**Work to be completed:** Swap "italic" for "bold" in the rows between the lines holding "Click the italic formatting icon" and "Action: 283,467", inclusive. Write out only those lines again, with nothing else changed.

--- Start of Records for this exercise ---

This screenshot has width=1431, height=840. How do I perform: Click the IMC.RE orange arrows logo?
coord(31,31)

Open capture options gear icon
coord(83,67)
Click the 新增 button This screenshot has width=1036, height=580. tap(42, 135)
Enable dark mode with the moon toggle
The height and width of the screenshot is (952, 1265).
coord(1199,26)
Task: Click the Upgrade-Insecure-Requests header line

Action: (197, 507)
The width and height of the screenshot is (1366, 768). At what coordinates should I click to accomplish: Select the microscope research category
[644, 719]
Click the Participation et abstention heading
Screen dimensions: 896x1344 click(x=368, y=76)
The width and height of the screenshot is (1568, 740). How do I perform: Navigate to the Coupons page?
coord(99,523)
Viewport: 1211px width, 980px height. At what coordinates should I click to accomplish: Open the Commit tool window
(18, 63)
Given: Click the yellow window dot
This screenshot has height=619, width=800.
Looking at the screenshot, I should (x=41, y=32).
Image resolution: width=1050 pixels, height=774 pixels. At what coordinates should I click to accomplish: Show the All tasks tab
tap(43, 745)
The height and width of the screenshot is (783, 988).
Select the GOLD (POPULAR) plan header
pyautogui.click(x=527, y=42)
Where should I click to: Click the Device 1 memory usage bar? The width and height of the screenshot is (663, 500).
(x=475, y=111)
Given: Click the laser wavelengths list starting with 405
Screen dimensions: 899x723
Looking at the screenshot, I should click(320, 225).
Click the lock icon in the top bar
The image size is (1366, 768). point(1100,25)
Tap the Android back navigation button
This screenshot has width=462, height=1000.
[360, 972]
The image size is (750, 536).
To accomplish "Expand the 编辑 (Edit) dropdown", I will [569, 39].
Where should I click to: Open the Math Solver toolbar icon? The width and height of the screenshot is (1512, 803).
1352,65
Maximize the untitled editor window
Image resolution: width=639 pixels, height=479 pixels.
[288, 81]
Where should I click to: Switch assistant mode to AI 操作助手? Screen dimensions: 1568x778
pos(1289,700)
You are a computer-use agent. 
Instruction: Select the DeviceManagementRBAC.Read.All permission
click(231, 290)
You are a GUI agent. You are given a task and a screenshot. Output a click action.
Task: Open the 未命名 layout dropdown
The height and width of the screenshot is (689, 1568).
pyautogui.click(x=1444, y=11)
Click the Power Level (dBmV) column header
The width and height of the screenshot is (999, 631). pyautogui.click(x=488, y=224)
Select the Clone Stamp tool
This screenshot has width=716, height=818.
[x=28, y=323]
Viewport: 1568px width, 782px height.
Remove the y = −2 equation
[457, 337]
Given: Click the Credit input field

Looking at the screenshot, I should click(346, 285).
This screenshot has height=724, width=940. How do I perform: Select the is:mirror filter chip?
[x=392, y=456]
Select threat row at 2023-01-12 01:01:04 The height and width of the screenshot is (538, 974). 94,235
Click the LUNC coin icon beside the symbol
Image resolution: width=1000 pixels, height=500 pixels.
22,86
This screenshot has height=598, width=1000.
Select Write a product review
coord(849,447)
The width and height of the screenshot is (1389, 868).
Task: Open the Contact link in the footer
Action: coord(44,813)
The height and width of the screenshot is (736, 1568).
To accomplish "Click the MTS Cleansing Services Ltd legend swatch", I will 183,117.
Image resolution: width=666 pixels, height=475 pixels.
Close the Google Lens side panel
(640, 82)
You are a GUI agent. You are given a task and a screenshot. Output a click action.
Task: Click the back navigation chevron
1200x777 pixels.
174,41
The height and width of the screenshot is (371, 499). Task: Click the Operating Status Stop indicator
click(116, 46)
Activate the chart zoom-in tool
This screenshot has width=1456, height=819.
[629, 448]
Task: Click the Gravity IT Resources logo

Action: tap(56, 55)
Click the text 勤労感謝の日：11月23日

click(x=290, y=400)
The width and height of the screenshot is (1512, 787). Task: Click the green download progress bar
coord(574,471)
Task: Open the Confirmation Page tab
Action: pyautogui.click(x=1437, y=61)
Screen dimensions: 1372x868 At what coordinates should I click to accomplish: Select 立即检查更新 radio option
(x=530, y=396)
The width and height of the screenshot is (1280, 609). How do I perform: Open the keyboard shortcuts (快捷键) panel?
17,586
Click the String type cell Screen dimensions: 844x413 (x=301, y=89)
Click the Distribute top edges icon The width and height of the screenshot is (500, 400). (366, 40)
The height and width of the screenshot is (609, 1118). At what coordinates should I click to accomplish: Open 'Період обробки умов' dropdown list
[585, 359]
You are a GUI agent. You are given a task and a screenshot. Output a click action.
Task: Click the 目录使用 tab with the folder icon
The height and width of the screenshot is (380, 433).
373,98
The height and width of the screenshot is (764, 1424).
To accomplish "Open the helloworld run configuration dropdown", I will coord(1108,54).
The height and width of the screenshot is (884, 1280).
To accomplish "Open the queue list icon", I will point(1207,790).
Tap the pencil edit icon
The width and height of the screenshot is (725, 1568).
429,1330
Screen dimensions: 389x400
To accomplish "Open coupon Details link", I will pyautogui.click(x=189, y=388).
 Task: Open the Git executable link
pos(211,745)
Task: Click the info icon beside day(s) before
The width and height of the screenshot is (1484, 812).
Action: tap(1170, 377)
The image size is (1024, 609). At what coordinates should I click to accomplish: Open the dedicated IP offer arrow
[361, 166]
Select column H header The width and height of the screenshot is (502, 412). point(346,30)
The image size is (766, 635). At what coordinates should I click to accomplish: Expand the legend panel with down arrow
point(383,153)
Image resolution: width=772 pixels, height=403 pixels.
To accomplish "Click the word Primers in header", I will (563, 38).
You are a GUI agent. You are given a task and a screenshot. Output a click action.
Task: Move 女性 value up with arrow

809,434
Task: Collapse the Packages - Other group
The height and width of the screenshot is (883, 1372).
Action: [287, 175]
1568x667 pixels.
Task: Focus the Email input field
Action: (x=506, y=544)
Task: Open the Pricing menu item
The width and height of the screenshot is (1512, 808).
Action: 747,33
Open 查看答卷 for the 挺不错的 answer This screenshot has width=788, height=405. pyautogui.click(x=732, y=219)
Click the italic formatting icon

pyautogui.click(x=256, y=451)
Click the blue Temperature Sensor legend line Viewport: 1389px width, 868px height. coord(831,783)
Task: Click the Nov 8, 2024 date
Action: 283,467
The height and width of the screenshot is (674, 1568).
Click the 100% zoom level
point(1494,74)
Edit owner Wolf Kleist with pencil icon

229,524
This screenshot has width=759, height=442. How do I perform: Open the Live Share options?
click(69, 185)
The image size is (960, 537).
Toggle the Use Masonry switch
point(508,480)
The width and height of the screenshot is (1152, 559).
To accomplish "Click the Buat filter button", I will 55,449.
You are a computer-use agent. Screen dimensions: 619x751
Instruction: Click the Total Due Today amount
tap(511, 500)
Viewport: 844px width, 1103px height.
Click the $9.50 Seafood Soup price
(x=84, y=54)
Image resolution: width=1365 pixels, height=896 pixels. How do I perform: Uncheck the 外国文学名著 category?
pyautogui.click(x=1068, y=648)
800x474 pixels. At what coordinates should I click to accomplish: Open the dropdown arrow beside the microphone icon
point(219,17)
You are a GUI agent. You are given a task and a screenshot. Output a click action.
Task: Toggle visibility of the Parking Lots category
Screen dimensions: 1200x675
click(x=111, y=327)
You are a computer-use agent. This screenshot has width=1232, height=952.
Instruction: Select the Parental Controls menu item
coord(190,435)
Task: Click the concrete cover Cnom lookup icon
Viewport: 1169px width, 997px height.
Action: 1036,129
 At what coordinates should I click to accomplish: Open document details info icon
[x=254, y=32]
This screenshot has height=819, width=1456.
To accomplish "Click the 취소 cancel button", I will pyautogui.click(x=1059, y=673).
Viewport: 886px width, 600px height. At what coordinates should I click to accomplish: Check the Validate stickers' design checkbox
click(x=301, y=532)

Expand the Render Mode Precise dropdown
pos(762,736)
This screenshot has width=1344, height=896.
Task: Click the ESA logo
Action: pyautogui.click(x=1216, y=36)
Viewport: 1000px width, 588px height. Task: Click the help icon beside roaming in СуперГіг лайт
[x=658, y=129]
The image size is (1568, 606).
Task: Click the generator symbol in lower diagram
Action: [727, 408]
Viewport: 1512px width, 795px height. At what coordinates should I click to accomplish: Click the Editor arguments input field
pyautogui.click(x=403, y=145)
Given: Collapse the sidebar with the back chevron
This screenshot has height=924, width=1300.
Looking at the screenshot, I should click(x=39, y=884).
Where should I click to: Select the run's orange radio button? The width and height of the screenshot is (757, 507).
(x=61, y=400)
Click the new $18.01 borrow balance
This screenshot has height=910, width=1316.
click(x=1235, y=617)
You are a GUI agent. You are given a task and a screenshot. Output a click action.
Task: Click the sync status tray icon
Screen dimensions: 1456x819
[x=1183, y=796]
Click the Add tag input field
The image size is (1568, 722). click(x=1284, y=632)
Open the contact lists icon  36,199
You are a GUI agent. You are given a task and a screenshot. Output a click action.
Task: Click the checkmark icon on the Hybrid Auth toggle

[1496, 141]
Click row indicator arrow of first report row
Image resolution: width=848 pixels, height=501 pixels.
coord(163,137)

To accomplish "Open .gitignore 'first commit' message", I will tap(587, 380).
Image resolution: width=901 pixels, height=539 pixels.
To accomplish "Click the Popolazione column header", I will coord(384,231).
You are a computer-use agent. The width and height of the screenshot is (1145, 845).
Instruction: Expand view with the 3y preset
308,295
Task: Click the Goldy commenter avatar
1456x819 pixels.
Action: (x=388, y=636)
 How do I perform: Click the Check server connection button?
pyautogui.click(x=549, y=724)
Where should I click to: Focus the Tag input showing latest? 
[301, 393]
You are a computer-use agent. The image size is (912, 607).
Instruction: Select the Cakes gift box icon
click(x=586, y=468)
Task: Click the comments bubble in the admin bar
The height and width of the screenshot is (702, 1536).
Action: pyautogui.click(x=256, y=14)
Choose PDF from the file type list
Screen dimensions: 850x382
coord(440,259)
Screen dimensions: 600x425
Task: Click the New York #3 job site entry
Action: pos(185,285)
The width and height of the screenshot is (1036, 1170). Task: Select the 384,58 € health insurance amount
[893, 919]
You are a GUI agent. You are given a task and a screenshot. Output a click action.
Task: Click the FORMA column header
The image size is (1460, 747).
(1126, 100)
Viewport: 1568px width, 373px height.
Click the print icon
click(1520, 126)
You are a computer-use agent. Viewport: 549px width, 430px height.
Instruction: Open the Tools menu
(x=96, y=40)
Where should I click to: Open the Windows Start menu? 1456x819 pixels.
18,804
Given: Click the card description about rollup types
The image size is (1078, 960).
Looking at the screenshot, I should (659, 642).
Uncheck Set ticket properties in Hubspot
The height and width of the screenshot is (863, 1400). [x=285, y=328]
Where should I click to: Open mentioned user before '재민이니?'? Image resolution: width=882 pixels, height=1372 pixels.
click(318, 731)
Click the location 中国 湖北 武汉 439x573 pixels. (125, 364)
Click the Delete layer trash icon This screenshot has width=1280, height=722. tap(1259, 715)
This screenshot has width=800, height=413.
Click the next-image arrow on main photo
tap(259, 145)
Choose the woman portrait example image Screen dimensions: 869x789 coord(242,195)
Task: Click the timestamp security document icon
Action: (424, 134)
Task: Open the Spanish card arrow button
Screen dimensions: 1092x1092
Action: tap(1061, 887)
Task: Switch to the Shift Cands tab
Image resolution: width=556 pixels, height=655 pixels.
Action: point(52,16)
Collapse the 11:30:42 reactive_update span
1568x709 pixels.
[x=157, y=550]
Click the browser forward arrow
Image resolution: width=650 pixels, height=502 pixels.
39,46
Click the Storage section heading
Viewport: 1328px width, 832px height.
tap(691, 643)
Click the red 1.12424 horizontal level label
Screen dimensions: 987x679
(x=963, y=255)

--- End of Records for this exercise ---

**The result:**
Click the bold formatting icon

pyautogui.click(x=256, y=451)
Click the blue Temperature Sensor legend line Viewport: 1389px width, 868px height. coord(831,783)
Task: Click the Nov 8, 2024 date
Action: 283,467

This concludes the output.